4 Responses and Counting...

  • Les Oystryk 07.03.2015

    Thank you for this very interesting article. It is important to re-trace the history of these northern air operations. I do have a comment about the MGAS plane photo from 1949. From personal experience the view in this photo from both a water distance and topographical view, does not match the local view at Southend, Saskatchewan. I would be very interested in learning more about that photograph in particular, but I don’t think it was taken at Southend. Is there any way to find out more about this photo or from which collection it comes from?

  • Karen

    This photo of the HBC staff and (we presume) their families is from our archives, but unfortunately we have very little additional information about it. The only reference we have is a note about it having been taken at Southend in July ’49. A quick Google maps search showed a Southend in Saskatchewan, but you don’t think it was taken there? We would also like to know more about this photo. In the meantime, we’ve removing the reference to Saskatchewan.

  • Al Nelson

    I am in agreement with Les, it does not look like Soutend at all.
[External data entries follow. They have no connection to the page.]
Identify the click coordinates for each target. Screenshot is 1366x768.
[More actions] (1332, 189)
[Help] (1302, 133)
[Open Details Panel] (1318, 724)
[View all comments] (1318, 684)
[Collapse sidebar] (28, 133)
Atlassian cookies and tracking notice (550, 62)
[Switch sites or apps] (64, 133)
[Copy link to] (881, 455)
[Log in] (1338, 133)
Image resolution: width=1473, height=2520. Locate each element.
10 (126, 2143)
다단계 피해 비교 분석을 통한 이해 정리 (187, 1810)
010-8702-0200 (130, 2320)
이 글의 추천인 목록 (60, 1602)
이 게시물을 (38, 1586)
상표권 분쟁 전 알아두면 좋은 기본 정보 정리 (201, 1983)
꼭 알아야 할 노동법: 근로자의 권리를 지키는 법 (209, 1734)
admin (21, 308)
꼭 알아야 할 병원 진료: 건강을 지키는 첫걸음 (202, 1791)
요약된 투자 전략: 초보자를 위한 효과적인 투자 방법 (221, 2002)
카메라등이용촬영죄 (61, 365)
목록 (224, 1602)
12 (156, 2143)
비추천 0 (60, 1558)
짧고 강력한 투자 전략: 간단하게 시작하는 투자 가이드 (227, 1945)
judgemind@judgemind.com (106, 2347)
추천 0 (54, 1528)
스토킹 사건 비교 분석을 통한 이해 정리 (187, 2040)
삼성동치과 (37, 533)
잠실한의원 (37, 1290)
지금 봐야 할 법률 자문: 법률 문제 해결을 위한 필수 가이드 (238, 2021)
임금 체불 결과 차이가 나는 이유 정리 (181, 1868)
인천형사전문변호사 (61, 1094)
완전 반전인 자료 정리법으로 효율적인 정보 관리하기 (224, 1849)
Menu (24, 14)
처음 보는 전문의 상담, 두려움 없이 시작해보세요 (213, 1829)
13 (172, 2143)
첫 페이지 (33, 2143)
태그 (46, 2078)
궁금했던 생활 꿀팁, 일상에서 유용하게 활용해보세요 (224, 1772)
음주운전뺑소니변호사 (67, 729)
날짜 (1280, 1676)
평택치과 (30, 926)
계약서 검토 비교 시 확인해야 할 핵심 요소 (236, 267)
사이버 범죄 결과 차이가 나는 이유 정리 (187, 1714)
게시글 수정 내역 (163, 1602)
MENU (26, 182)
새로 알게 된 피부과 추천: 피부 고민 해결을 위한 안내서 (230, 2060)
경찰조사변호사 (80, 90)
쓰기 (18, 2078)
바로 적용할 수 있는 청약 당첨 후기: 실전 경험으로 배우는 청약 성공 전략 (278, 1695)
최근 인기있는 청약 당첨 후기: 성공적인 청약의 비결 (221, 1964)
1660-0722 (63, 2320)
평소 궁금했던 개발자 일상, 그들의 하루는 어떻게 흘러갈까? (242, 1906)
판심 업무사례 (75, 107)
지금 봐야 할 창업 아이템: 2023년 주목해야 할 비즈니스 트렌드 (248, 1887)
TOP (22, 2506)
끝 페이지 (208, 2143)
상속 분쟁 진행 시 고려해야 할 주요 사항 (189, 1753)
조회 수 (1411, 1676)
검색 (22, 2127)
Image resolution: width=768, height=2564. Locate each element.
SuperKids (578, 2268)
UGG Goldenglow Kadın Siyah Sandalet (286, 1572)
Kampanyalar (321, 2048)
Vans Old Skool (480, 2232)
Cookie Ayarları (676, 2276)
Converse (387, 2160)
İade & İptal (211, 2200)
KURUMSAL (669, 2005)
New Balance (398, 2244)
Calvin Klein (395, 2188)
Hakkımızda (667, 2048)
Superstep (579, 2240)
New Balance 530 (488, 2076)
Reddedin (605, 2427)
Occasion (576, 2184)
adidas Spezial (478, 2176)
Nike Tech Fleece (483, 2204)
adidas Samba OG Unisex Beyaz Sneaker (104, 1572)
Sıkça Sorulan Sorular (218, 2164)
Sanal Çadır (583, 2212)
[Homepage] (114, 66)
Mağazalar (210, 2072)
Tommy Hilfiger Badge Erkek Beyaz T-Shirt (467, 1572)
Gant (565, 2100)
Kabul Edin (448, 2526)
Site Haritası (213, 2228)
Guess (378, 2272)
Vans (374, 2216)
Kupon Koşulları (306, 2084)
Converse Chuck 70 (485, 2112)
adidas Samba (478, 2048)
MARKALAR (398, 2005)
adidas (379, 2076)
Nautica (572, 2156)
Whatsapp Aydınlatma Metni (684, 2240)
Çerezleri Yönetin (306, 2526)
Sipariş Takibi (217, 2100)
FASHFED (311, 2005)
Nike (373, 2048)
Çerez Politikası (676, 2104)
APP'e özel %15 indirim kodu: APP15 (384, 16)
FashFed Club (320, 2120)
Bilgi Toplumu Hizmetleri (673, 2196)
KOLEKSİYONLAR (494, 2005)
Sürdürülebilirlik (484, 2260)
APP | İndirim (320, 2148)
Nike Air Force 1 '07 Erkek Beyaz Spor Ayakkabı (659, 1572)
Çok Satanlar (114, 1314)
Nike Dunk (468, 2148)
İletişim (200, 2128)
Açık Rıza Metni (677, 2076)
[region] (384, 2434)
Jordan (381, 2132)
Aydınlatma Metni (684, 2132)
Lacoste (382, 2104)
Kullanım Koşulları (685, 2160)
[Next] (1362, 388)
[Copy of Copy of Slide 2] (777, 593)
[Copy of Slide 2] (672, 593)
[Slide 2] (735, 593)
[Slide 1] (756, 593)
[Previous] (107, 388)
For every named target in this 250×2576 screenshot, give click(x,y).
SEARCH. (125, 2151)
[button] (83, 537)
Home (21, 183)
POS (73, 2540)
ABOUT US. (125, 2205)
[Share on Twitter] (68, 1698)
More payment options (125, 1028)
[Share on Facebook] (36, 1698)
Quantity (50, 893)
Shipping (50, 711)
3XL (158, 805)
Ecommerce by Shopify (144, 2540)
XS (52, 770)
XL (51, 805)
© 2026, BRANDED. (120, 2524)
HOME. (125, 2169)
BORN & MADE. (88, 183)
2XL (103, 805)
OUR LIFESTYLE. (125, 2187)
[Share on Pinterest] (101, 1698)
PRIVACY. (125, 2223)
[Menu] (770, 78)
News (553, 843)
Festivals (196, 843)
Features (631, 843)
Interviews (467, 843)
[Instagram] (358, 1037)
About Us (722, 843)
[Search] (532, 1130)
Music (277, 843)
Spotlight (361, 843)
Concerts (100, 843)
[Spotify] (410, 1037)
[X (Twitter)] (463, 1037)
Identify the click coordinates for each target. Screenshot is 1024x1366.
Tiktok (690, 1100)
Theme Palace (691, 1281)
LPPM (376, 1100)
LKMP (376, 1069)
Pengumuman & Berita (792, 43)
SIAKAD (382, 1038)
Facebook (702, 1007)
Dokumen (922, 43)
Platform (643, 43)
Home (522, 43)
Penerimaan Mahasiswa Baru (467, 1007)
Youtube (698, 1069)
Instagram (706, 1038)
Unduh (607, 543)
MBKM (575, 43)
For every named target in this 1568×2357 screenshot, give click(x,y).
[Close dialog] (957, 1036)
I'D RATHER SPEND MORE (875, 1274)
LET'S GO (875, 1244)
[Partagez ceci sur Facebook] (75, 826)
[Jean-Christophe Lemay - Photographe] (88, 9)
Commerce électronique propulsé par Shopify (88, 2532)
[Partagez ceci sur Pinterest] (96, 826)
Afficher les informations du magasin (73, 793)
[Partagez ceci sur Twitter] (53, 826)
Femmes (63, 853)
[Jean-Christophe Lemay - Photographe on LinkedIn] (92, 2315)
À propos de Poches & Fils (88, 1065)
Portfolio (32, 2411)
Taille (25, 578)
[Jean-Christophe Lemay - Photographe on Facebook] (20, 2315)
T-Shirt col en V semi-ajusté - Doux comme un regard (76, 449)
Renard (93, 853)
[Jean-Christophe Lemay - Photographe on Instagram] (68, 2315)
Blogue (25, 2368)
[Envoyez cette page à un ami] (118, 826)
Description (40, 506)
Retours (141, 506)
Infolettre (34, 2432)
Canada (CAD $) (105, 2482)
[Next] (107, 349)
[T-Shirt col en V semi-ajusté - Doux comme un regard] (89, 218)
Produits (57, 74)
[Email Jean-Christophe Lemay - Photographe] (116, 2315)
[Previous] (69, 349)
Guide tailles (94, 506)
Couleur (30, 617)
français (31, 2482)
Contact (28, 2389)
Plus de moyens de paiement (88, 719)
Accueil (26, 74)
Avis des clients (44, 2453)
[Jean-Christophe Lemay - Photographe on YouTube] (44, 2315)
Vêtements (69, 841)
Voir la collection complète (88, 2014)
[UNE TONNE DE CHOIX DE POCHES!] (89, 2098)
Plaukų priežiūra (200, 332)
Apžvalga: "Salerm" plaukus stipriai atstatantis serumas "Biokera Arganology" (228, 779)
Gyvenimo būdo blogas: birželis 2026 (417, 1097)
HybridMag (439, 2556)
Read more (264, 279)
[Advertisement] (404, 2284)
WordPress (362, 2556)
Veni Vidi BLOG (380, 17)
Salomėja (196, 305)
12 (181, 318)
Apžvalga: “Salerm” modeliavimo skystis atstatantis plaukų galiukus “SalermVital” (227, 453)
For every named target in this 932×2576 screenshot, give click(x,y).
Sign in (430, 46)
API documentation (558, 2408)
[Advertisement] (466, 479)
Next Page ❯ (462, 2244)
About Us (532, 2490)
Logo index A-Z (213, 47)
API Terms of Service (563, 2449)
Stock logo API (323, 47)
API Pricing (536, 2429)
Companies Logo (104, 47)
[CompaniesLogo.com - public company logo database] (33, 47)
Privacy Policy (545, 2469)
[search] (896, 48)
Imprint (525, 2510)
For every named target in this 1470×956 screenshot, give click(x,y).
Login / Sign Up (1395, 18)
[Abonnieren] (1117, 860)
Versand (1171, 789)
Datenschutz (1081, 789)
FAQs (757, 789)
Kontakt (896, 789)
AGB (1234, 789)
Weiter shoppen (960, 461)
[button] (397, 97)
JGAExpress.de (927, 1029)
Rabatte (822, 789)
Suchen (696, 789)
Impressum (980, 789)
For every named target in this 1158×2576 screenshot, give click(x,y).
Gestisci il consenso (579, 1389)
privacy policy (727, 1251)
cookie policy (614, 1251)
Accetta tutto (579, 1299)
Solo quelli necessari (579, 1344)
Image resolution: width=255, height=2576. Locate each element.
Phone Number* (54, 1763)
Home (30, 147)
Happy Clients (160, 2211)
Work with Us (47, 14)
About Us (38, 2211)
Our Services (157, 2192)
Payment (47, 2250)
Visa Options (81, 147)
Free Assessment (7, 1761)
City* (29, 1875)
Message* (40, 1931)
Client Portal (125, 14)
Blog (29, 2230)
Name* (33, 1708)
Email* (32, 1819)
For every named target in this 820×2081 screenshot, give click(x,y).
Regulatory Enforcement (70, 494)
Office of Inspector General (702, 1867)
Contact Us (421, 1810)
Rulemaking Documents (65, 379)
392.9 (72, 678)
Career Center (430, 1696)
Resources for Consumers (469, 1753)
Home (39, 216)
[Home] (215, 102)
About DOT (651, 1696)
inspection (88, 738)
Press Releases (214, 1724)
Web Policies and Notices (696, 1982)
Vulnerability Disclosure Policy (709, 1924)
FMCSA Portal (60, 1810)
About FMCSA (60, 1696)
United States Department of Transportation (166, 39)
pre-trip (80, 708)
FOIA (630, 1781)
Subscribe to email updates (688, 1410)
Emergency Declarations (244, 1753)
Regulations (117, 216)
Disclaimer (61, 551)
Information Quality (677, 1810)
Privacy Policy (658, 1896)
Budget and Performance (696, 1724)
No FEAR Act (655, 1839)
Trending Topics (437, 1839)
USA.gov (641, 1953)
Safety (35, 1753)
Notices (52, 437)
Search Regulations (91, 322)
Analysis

Also, it would be unlikely that a MGAS aircraft would be in Saskatchewan. I would think that the low land in the background would more likely be in area around The Pas, possibly Cormorant Lake or Moose lake.

  • Karen

    We are always hopeful that we can fill in missing information by sharing these pictures and stories on our website, so we thank you for adding to this conversation.